Looking at raw throughput, the Acer Nitro RX 9070 XT posts a commanding lead across the most performance-critical metrics. Its 48.66 TFLOPS of floating-point performance is roughly 56% higher than the 31.24 TFLOPS delivered by the MSI RTX 5070, and this gap is reinforced by a pixel rate of 380.2 GPixel/s versus just 203.4 GPixel/s — nearly double. In practice, pixel rate governs how fast a GPU can fill the screen with rendered output, meaning the RX 9070 XT has a structural throughput advantage at high resolutions. Its texture rate of 760.3 GTexels/s versus 488.1 GTexels/s tells a similar story: richer, more detailed surfaces can be processed faster per frame.

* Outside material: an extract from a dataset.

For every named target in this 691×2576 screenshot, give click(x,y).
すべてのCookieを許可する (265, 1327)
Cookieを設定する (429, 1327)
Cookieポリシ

The picture is more nuanced when looking at clock speeds and shader counts. The RTX 5070 runs at a notably higher base clock of 2325 MHz and maintains a tighter turbo window (peaking at 2542 MHz), which translates to very consistent, predictable performance under sustained load. The RX 9070 XT, by contrast, starts much lower at 1660 MHz but swings aggressively up to 2970 MHz at turbo — a much wider boost range that can deliver impressive peak bursts but may behave less uniformly. The RTX 5070 also carries significantly more shading units (6144 vs 4096), which on paper gives it more parallel compute threads — yet this advantage is outweighed in the aggregate throughput figures, likely due to the RX 9070 XT's superior memory speed (2518 MHz vs 1750 MHz), higher ROPs (128 vs 80), and more TMUs (256 vs 192).
On balance, the RX 9070 XT holds a clear performance edge based on these specs. Higher TFLOPS, pixel rate, texture rate, memory bandwidth, and render output units all point to greater raw rendering horsepower. The RTX 5070's higher shader count and steadier clock behavior make it a more consistent performer, but it cannot close the gap in overall throughput as reflected across the majority of these metrics. Both cards support Double Precision Floating Point, so neither has an advantage there. For users prioritizing peak rendering performance, the RX 9070 XT is the stronger choice on paper.